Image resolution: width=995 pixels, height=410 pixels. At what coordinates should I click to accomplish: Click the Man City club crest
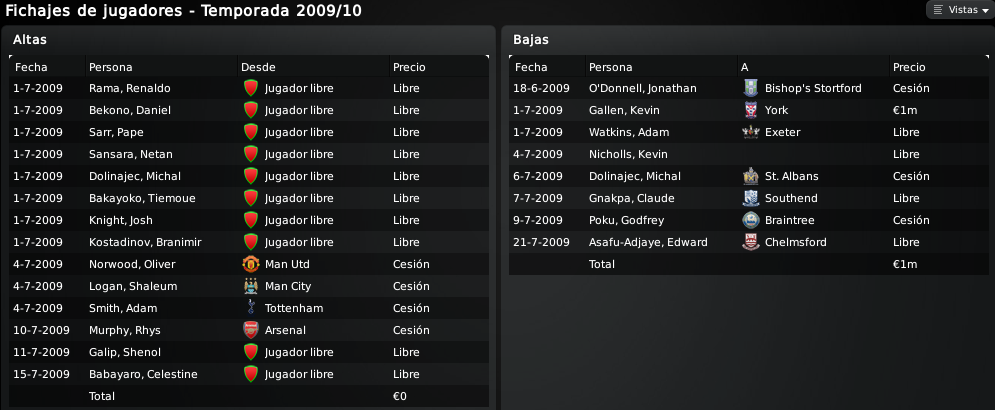click(x=251, y=286)
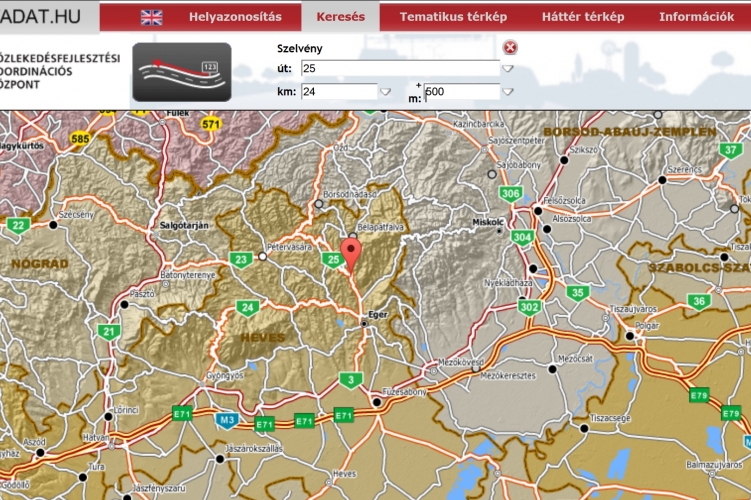Switch language via the UK flag icon
751x500 pixels.
pyautogui.click(x=151, y=17)
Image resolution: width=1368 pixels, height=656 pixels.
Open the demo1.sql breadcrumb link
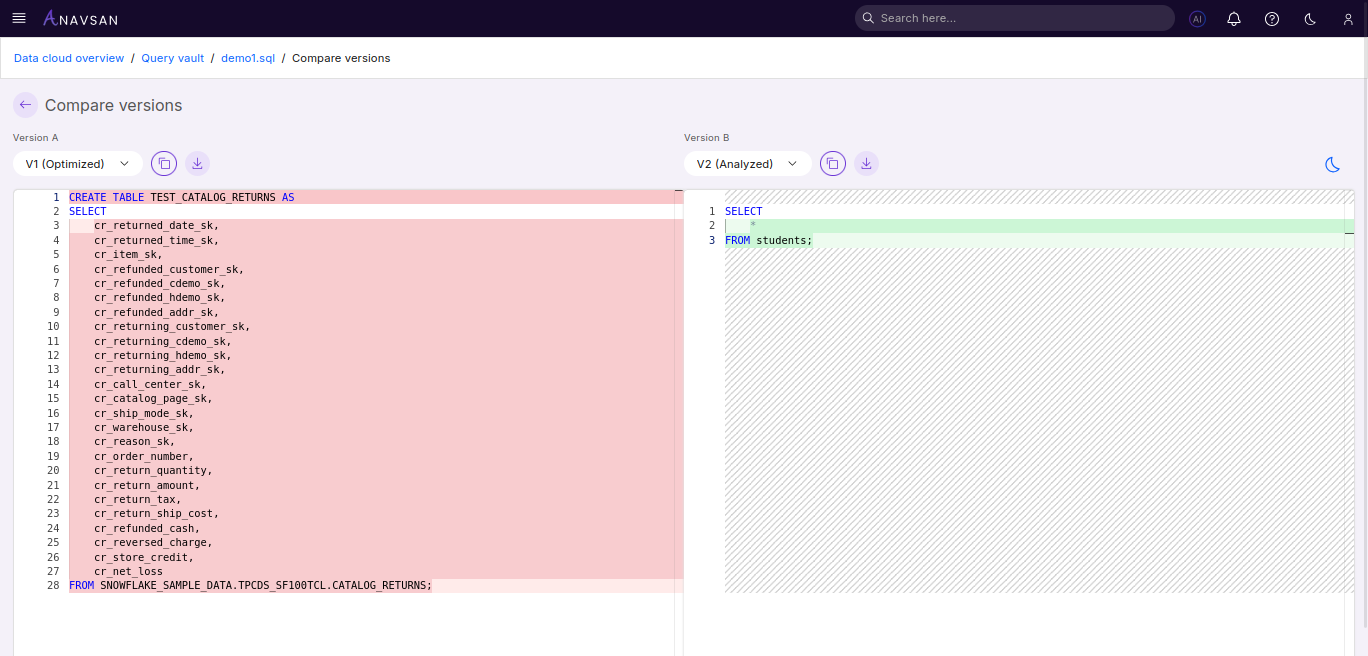[247, 58]
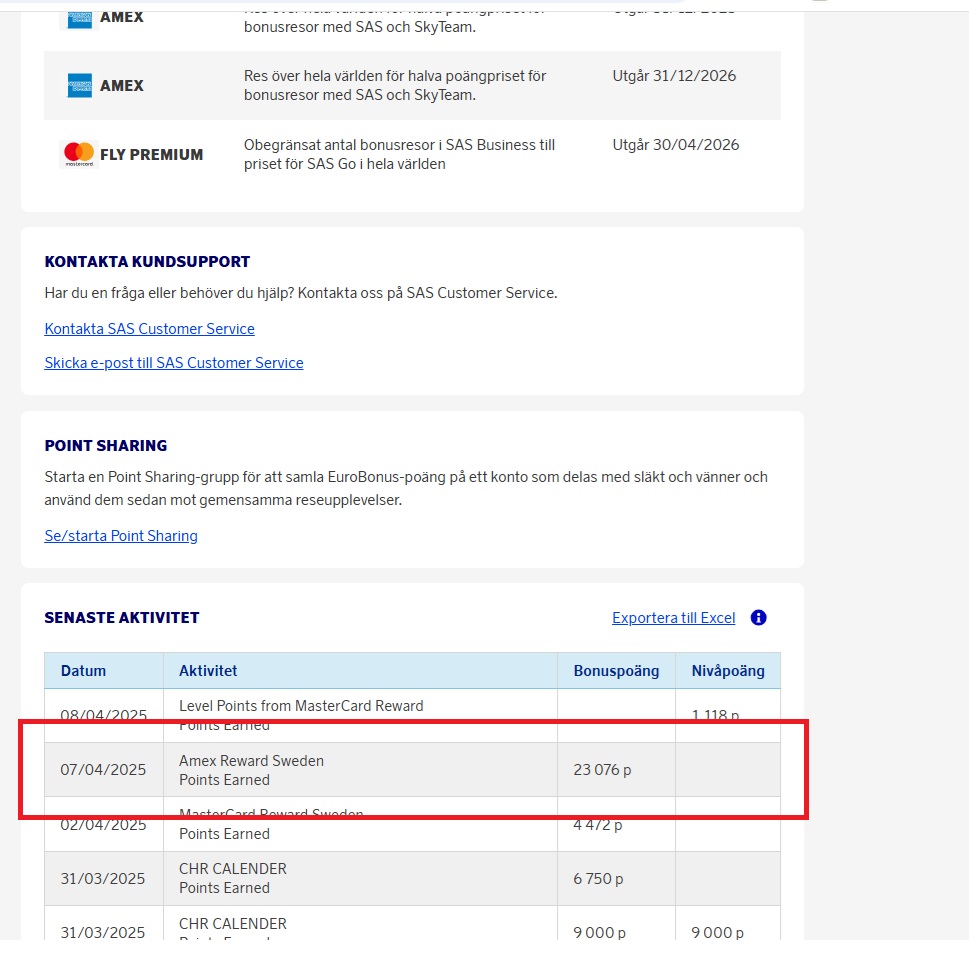The width and height of the screenshot is (969, 975).
Task: Click the Bonuspoäng column header
Action: [x=616, y=671]
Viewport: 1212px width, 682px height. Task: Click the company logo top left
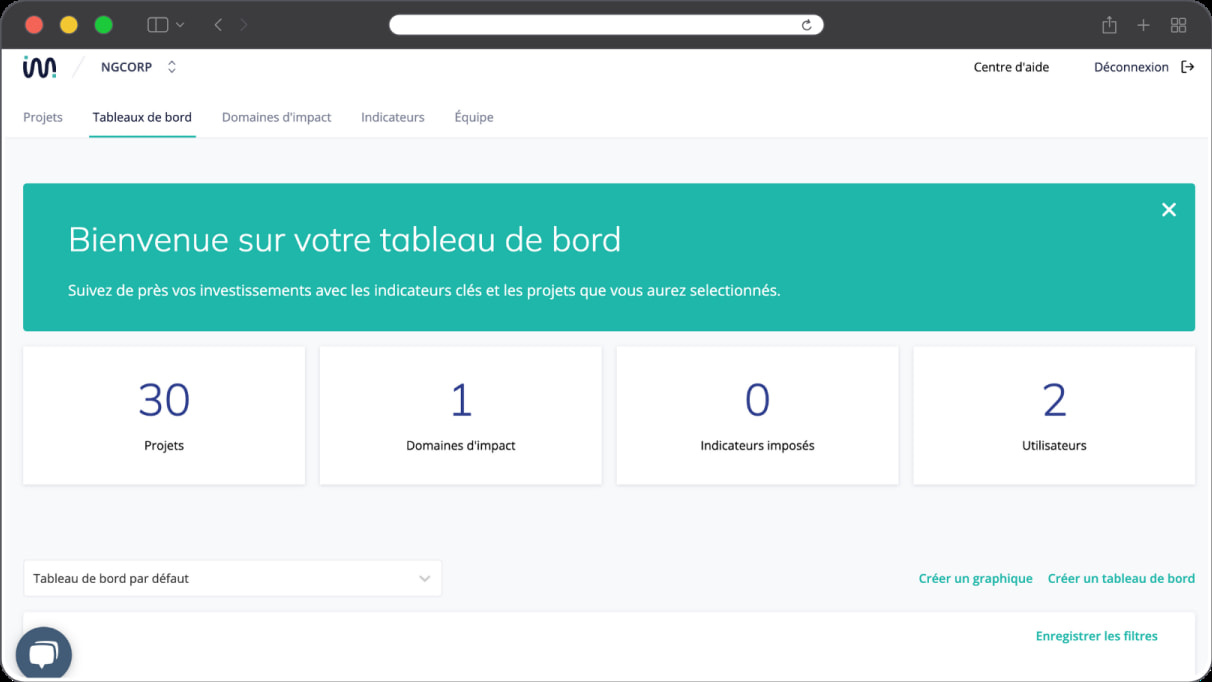click(37, 66)
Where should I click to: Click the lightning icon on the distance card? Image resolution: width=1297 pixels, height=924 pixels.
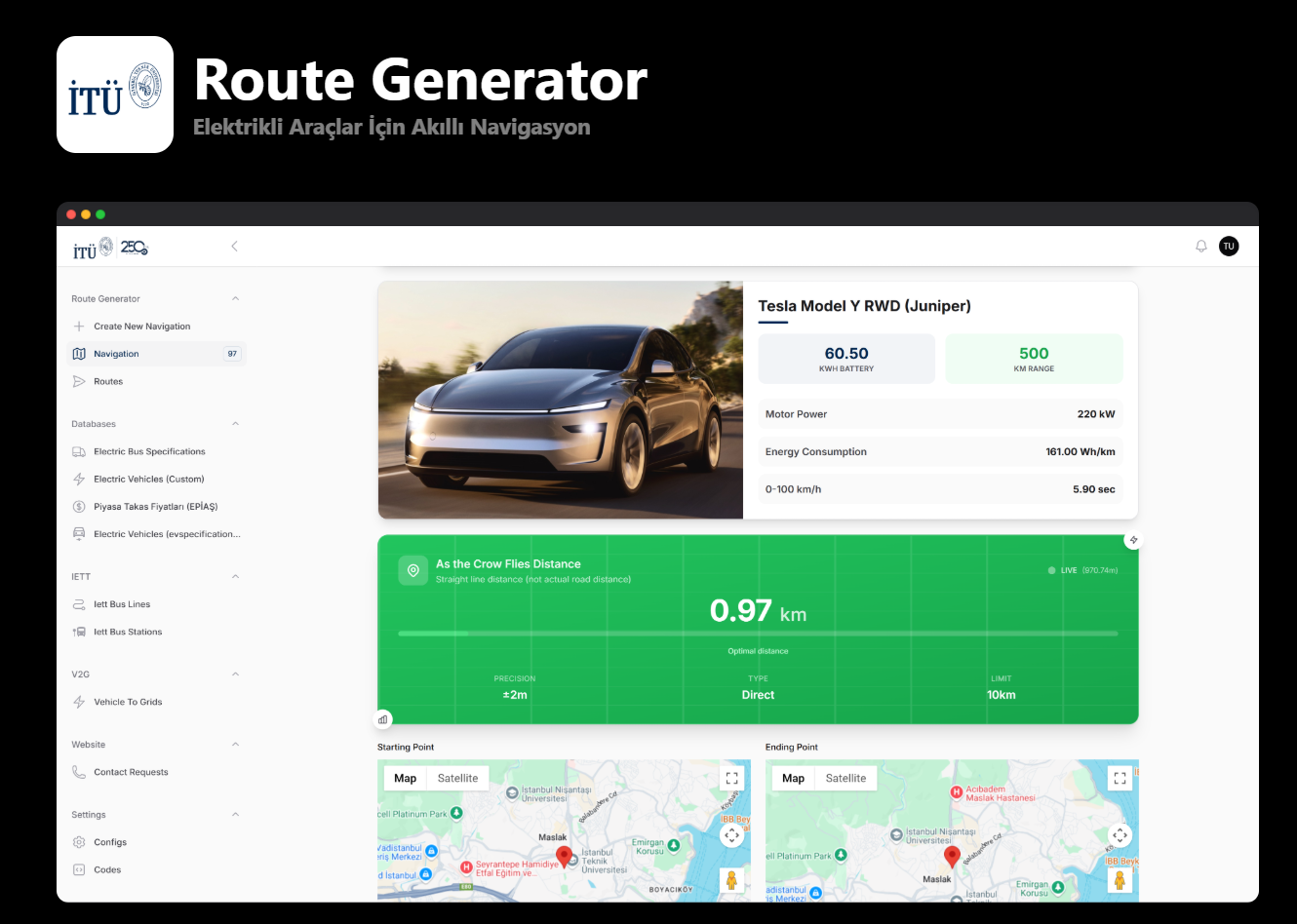(x=1133, y=539)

##############################

YOUR ASSIGNMENT: Write out the listing above exactly as it stands, pictures excluded.

RESULT FOR THIS TASK:
Image resolution: width=995 pixels, height=410 pixels. At what coordinates should I click to accomplish: Click the Man City club crest
click(x=251, y=286)
Switch language via the UK flag icon
751x500 pixels.
pyautogui.click(x=151, y=17)
Image resolution: width=1368 pixels, height=656 pixels.
Open the demo1.sql breadcrumb link
[247, 58]
The width and height of the screenshot is (969, 975).
Task: Click the Bonuspoäng column header
Action: [x=616, y=671]
Viewport: 1212px width, 682px height. Task: Click the company logo top left
click(37, 66)
Where should I click to: Click the lightning icon on the distance card? Image resolution: width=1297 pixels, height=924 pixels.
(x=1133, y=539)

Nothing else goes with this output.